Во время одной из часто повисавших пауз кто-то из ребят попросил меня поиграть для них. Он сказал, что слышал, будто я делаю потрясающие успехи в игре на пианино. Я сразу же согласился и уселся играть «Вторую венгерскую рапсодию» Листа, единственную известную мне вещь этого композитора. Я играл очень живо и решительно и, к собственному удивлению, заслужил аплодисменты.
— Еще, еще! — требовали слушатели.
Польщенный такой высокой оценкой своих способностей, я продолжил играть, на этот раз то ли Шумана, то ли Рахманинова. Скорее всего это был Шуман, поскольку я помню, что, заканчивая играть, пришел в печальное поэтическое настроение — hors de moi-même[47], так сказать. Да, закрыв ноты, я какое-то время сидел словно в трансе, музыка загипнотизировала меня. Аплодисменты на этот раз прозвучали более вяло.
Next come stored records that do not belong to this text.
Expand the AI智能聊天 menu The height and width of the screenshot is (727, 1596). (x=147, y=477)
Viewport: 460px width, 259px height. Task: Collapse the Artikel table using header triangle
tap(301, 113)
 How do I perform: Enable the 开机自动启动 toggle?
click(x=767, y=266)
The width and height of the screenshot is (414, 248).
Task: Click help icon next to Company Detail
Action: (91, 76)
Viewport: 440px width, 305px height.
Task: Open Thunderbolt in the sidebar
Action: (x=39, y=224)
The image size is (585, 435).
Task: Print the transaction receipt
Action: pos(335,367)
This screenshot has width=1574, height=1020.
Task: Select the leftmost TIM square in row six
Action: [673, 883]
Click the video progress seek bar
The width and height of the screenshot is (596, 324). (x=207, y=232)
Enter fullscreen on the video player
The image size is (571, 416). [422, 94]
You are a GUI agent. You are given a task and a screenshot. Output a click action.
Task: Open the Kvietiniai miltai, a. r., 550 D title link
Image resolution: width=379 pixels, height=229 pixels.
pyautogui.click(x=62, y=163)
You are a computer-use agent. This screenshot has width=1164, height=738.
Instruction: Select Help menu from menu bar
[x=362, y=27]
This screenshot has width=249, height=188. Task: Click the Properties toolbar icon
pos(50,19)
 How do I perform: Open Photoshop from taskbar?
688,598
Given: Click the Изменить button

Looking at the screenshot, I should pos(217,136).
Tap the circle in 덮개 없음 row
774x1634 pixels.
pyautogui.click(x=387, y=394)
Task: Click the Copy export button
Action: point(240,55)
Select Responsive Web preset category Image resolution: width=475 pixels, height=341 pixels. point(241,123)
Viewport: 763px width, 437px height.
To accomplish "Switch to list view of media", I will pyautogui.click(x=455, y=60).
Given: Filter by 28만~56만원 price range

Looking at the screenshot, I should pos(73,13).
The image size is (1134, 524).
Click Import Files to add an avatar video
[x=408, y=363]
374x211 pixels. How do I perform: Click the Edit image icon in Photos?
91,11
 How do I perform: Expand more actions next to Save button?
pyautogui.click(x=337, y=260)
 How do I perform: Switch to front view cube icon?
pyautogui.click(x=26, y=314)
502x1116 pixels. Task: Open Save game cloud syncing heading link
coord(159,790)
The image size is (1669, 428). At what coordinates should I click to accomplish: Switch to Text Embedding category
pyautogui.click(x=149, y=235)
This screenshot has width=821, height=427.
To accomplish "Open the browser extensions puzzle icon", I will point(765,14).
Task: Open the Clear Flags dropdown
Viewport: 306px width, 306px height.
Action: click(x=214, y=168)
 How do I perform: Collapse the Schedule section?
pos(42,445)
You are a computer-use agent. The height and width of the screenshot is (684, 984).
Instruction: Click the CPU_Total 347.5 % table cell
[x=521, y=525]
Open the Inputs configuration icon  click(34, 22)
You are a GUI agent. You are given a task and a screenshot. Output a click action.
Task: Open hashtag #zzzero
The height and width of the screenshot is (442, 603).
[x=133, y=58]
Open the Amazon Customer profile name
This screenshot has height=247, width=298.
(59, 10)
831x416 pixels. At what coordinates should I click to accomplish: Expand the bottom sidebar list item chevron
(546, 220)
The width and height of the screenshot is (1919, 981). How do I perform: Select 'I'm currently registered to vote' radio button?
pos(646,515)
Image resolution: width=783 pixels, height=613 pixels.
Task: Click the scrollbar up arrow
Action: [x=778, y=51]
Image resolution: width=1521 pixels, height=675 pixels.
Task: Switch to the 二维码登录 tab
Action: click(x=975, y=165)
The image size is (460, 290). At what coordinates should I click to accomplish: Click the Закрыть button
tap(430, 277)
Неожиданно очарование момента было нарушено чьим-то хриплым голосом, который поинтересовался, встречаюсь ли я до сих пор с Флорри Мартин и как у нас идут дела. Затем посыпались вопросы: кончаю ли я с ней, хороша ли она в постели… Вскоре все члены клуба развеселились и задорно хохотали. Тогда я вдруг повернулся на своем табурете и зарыдал. Не просто заплакал, а зарыдал в голос — со стонами и всхлипываниями. Кто-то из ребят подошел и положил руку мне на плечо:
— Господи, Генри, да не принимай это близко к сердцу, мы же просто пошутили!